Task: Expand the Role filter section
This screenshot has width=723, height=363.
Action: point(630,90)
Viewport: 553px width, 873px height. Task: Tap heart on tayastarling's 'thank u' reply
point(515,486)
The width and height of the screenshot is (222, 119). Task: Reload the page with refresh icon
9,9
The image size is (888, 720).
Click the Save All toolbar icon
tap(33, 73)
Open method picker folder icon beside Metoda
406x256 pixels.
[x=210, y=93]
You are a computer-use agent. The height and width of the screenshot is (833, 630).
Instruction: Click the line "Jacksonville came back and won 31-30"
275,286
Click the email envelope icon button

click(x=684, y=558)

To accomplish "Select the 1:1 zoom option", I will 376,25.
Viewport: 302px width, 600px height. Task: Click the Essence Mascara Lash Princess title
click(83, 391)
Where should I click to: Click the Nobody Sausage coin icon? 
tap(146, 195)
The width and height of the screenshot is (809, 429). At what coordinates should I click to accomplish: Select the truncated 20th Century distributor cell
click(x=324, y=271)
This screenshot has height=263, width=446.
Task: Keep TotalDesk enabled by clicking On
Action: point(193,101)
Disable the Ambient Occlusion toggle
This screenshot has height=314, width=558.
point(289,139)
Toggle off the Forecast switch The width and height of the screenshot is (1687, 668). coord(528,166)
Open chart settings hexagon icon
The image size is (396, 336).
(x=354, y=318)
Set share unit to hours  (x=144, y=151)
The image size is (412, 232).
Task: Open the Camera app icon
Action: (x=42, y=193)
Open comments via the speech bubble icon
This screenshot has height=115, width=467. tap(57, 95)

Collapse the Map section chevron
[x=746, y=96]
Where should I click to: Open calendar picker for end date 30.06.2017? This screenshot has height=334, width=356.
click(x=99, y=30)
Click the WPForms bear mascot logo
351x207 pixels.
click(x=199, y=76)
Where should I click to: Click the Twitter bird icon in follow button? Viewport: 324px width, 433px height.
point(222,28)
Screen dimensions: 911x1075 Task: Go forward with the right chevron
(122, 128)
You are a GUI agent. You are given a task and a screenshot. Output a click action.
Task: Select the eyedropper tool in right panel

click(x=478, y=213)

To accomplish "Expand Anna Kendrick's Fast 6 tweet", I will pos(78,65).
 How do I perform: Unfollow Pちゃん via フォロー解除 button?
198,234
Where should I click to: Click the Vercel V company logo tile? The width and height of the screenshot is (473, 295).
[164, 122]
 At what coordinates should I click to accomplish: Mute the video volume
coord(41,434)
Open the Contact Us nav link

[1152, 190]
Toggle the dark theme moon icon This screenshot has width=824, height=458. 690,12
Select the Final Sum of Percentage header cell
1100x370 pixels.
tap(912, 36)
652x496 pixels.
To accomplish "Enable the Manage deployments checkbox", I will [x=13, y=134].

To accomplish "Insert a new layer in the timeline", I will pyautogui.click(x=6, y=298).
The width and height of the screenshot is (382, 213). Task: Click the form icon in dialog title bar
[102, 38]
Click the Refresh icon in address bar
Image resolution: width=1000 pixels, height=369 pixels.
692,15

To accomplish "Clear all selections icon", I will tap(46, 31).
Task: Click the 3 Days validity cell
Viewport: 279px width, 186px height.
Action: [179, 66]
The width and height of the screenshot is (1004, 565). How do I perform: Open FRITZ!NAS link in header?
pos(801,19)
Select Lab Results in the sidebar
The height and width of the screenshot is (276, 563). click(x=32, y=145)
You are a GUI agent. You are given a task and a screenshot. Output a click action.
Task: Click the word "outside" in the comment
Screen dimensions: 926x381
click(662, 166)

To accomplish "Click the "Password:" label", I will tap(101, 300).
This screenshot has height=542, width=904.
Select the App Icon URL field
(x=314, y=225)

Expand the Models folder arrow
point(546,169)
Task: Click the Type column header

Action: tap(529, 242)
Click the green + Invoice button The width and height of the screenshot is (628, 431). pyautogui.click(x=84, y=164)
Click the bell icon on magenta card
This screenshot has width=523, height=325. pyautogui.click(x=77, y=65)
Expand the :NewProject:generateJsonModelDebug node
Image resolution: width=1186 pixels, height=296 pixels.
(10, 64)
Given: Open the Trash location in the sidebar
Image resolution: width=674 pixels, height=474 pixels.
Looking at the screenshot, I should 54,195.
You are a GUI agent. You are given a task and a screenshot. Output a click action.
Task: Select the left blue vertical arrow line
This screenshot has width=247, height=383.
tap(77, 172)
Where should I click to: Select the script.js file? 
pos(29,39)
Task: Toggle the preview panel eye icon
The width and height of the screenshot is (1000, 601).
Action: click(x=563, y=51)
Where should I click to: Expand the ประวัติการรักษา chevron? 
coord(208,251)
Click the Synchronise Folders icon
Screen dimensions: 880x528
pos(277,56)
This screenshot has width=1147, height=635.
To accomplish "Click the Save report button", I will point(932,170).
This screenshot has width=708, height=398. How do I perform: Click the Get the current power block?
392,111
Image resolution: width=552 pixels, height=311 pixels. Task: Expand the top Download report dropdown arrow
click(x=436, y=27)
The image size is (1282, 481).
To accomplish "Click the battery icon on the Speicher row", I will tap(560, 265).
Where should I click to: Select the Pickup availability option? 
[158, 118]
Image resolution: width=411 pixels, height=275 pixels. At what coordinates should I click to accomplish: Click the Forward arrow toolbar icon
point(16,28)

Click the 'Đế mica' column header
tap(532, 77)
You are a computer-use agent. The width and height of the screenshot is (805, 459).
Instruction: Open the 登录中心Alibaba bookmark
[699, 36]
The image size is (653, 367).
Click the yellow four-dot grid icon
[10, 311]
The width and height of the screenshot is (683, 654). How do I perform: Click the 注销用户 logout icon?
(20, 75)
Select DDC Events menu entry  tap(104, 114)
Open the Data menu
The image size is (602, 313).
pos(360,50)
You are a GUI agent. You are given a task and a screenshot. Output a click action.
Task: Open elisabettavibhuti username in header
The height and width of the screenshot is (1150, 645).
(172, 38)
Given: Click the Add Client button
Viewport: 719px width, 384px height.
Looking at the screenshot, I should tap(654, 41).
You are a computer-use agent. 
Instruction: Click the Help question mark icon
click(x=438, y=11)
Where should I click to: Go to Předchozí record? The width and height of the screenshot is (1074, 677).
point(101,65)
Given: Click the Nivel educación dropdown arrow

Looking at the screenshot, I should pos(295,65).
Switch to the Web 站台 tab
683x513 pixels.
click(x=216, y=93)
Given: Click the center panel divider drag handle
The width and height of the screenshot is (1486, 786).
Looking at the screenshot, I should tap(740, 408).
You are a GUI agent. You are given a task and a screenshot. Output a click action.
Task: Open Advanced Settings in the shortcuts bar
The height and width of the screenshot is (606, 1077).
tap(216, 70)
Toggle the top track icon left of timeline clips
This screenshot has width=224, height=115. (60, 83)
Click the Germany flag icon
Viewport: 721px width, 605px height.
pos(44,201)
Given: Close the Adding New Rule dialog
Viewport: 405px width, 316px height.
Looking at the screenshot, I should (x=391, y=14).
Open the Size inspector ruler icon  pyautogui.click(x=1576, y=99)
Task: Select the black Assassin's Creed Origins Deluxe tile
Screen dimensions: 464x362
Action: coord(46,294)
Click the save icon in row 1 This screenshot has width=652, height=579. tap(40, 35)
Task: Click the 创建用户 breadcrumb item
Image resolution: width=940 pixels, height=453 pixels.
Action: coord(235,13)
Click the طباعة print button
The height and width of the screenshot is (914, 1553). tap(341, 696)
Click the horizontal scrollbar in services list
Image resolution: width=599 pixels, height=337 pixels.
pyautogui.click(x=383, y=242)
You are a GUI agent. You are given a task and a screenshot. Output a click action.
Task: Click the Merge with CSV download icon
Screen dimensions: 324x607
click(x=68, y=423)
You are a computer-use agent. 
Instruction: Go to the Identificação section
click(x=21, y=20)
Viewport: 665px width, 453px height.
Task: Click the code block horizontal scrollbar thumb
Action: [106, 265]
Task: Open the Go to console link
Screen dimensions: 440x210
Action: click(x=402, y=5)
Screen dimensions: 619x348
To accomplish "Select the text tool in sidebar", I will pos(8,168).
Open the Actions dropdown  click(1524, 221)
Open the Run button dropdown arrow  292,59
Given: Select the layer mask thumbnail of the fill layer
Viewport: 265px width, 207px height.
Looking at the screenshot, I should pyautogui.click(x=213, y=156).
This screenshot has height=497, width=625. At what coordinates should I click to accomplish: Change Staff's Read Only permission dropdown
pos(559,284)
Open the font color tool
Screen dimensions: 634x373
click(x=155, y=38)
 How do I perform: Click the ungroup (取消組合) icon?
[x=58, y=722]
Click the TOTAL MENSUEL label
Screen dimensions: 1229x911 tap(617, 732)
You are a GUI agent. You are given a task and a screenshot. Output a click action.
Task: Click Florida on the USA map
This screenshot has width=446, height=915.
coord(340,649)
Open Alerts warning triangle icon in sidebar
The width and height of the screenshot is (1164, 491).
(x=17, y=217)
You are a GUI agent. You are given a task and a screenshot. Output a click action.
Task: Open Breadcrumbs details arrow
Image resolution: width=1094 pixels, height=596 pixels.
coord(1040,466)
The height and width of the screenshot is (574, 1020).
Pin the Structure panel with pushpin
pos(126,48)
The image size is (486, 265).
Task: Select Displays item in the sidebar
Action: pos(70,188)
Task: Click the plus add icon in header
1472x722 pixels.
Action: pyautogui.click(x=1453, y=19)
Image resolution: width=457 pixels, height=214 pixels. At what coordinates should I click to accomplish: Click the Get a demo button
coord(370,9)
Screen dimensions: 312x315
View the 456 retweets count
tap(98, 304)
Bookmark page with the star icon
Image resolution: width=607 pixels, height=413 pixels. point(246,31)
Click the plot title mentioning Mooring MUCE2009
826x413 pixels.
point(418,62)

> Exercise details: Turn the items from the line that contains "You are a computer-use agent. The height" through the line that contains "click(83, 391)" into a numbered list, leaving out blank lines.

> Solution for this task:
1. You are a computer-use agent. The height and width of the screenshot is (833, 630).
2. Instruction: Click the line "Jacksonville came back and won 31-30"
3. 275,286
4. Click the email envelope icon button
5. click(x=684, y=558)
6. To accomplish "Select the 1:1 zoom option", I will 376,25.
7. Viewport: 302px width, 600px height. Task: Click the Essence Mascara Lash Princess title
8. click(83, 391)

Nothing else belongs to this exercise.